Stage 2. Simulation and assessment of energy supply (operators 16–33). This stage includes the procedures for assessing the load capacity of the traction power system on the calculated section when comparing them with the predicted values of the indicator “Traction power consumption,” generation of a database of traction power system elements for the calculated section using the CORTES or ARES application software packages [4], and establishing cycles according to indicator of intertrain intervals Jfr, mass of heavy freight trains Mfr, and technical speed of freight trains Vtec. The results of the simulation of power consumption of the calculated section (Penza–Syzran) are presented in Fig. 2.

Fig. 2.
figure 2

Calculation results: (a) graphs of the indicator of the load capacity of the traction power supply system according to the voltage level in the contact system and the energy consumption at the traction substations and (b) indicators of the dynamics of the voltage at the current collector of electrically propelled vehicles weighing 6300, 7700, and 9000 t when the speed is changed.

In operators 31–33, the calculation results are interpolated according to the criteria for the load capacity of the traction power system (PTPS, U, Ics, \(T_{{{\text{cs}}}}^{{\text{0}}}\), I0). The energy supply boundaries are generated as the functions \(V_{{{\text{tec}}{\text{.fr}}}}^{{\text{E}}}\) = F(Mfr, Jfr), \(M_{{{\text{fr}}}}^{{\text{E}}}\) = F(Vtec.fr, Jfr), and \(J_{{{\text{fr}}}}^{{\text{E}}}\) = F(Mfr, Vtec.fr). Figure 3 shows an example of identifying the boundaries of the permissible values for the mass of the train and the technical speed at fixed intertrain intervals Jsp and Jon equal to 10 min. Figure 3b presents an interpolation histogram and a statistical expression of the boundary of the permissible (maximum) speed of passing heavy trains weighing 6300–9000 t. The histogram allows determining the maximum permissible technical speed of passing trains on the calculated section. Thus, a train weighing 7100 t can be passed at a speed of no more than 90 km/h and one weighing 9000 t can be passed at a speed of no more than 52.5 km/h.

Fig. 3.
figure 3

The boundaries of the acceptable values of the sets of operational indicators according to the criterion of the voltage on the contact system: (a) three- and (b) two-dimensional models of the boundary.
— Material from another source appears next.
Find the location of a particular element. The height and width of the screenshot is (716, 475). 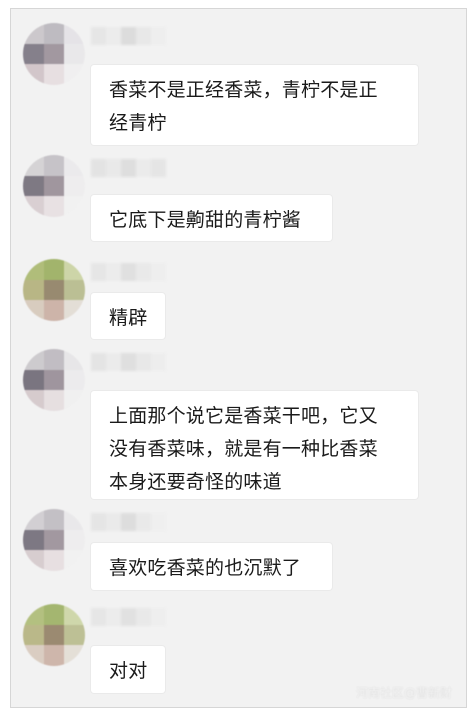

message-bubble: 对对 is located at coordinates (128, 670). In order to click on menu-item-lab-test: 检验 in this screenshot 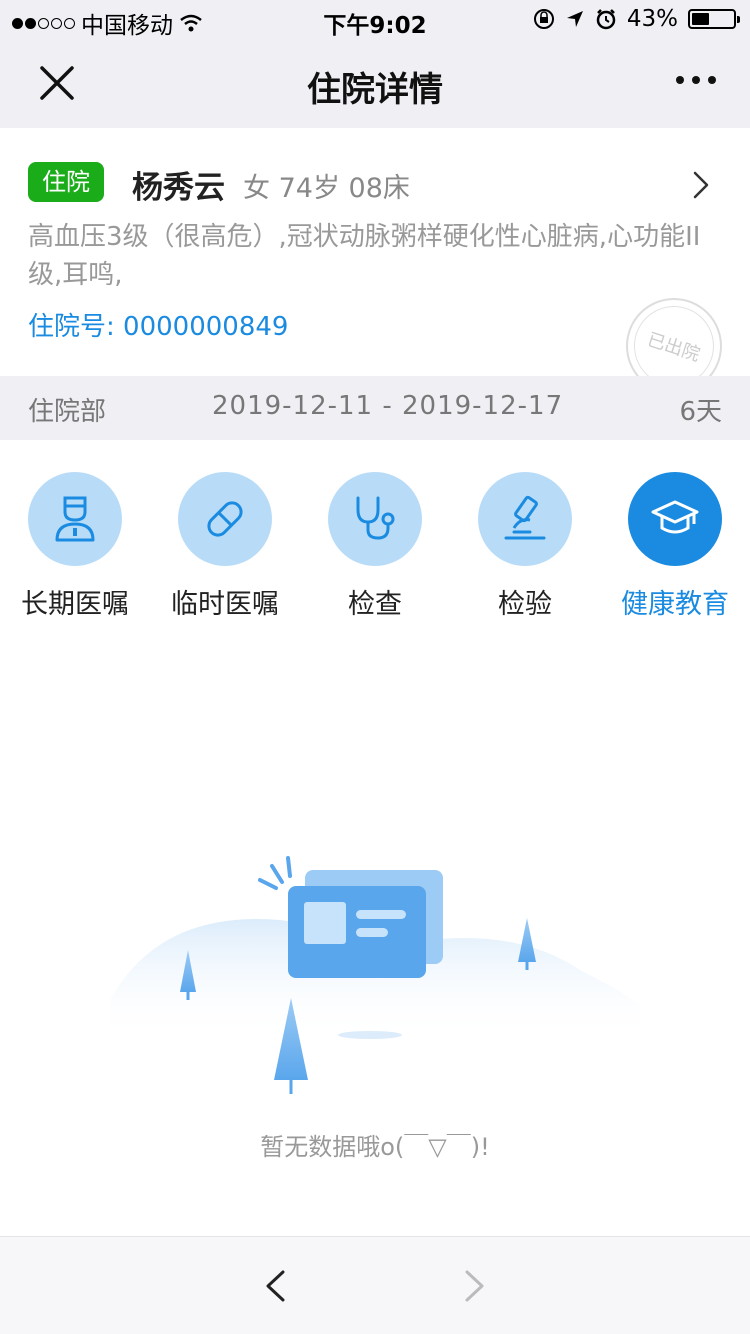, I will do `click(525, 546)`.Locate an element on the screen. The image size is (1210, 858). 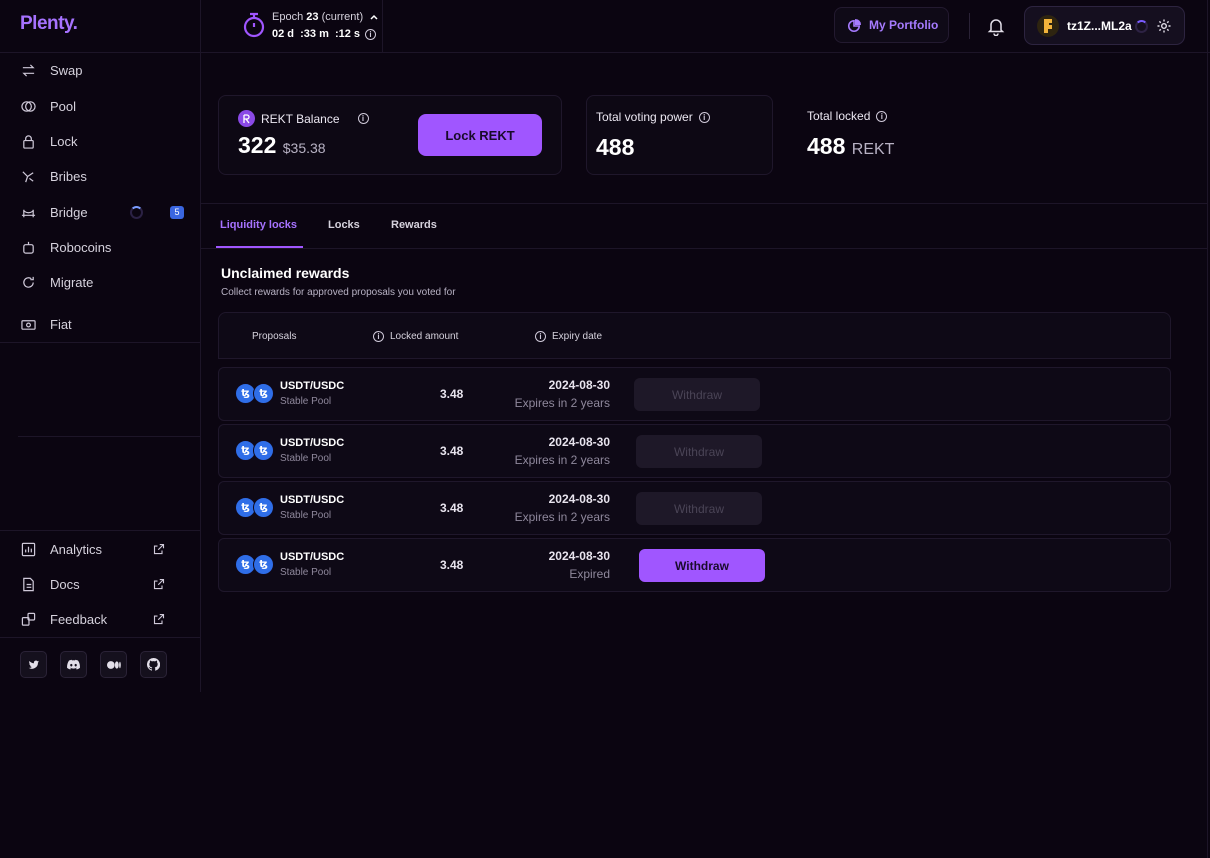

Stage 3. The stage includes the procedures for implementing measures that either improve the energy supply indicators of the section by “strengthening” the elements of the traction power system or select acceptable modes for passing heavy trains [5]. After strengthening the traction power system, the energy supply can be improved by adjusting the schedule by selecting a group of parameters, e.g., with an extended intertrain interval from a set of previously obtained interrelated values of Jfr, Mfr, and Vtec.fr.

CONCLUSIONS

(1) A distinctive feature of the proposed algorithm is the reduction of the computational simulation procedures and obtaining results by interpolating extreme values of operational indicators, these being the train mass, speed on the section, and intertrain interval.

(2) The acceptable values of operational indicators obtained can be used for operational decision-making when passing heavy trains using intelligent control systems.